Case Study: Stefanie Diamond Photography - The Digital Crown: Winning at Content on the Web (2014)

The Digital Crown: Winning at Content on the Web (2014)

Case Study: Stefanie Diamond Photography

We’re going to end The Digital Crown by showcasing a woman who truly deserves to wear it. In this case study, you will meet Stefanie Diamond, who transformed her professional life by creating and distributing powerful content that grew her business from a part-time gig to a full-blown photography business in just 2 years.

Can you imagine deciding you want a major life change and then actually acting on it? Stefanie spent 13 years in marketing and public relations, her last role as the director of marketing and communications for the American Cancer Society. While she loved her career, there was always a voice in the back of her head yearning for something different. After years of dreaming about it, she decided to pursue photography.

Stefanie reminisces that as far back as she can remember she had a camera in her hand. “I loved taking pictures of friends, of places, even trying to capture my ‘favorite rock’ at camp. So many of my memories are based on photos I have.” As the mother of three girls, she has tried to document so much of their lives in photographs. Her mother would often tell her to put the camera down and actually watch her kids with her eyes, not through the camera lens, but to Stefanie that’s how she sees life—in the photographs she takes, in the memories she captures.

Stefanie started by taking newborn portraits. She called two friends who were at the end of their pregnancies and asked if she could take pictures of their newborns to start her portfolio. Twenty-four months and 240 clients later, Stefanie works full-time as a photographer at Stefanie Diamond Photography, photographing newborns, children, families, and events. She books weeks and often months in advance and is the most sought-after photographer in her area.
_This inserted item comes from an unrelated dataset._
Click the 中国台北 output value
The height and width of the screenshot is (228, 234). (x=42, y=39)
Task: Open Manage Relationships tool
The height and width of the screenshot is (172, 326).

Stefanie has never advertised—not one time. Her entire business grew by word of mouth through recommendations passed from friends and families who were satisfied customers, as well as by posting her highly entertaining photographs on Facebook and her blog. Stefanie says, “Quality is your best advertisement. When you deliver a consistent product and your heart is behind it, that’s all the advertising you need.” Stefanie says that people come from all over and will drive for hours with their children to have family portraits taken by her.

Stefanie saw the popularity of her Facebook posts soar when she began writing a blog. She blogs after most sessions, as a way to showcase her images and tell her clients’ stories. “I was born a writer,” she said. “Everybody has a story and now I can tell it in both images and words.” Stefanie’s clients share their blog posts and photographs within their own social networks, creating exponential reach for Stefanie’s business, something we talked about in Chapter 5: Engagement Strategies.

Because of her marketing training, Stefanie knows she can’t manage what she cannot measure. She spends time every week analyzing her metrics, seeing which posts people shared and what blogs are most popular. She likes the stats package on her Blogger blog and checks Facebook metrics as well. Stefanie posts on Facebook daily so she stays top of mind for clients and potential clients. She blogs throughout the week, although she only promotes each image and blog post once because she wants to be respectful and not over-clutter her clients’ news feeds.


With posts like this one, it’s easy to see why Stefanie’s content is so popular.

“Sharing your content is a balance between tooting your own horn and focusing on your clients. I don’t say I’m the best—I need to focus on my customers. Instead of saying, ‘I did an amazing job making her eyes look blue, instead I say, look at how blue her eyes are’.”

“To me the customer experience has to be center to everything I do,” Stefanie says (Rule #1: Start with Your Audience). “People really care about the experience they have and the attention you give them,” she said. “When you make them feel like their experience is the only one that matters that day, they truly appreciate it.”


Stefanie’s relatable style makes her posts fun, even when you don’t get pictures of goose poop.

Right now Stefanie wears almost all of the hats in her business. She does have a process in place for managing and distributing her content: she writes her blogs and her sister edits them, as well as helps her choose the right accompanying images.

Stefanie knows that there are thousands of other photographers out there doing newborn shoots, cake smashes, and lovely family photos in autumn leaves. As she says, “Everything has been done. The challenge is putting your own spin on things and making them yours. My work has a unique look that customers recognize and come back to again and again.”


Just look at this cake smash. It’s hard to know who or what you want to eat first.

No matter what the size of your business, as we’ve seen in all of our case studies, content is challenging for everyone. Mastering it requires finding the sweet spot at the intersection of people, process, and technology.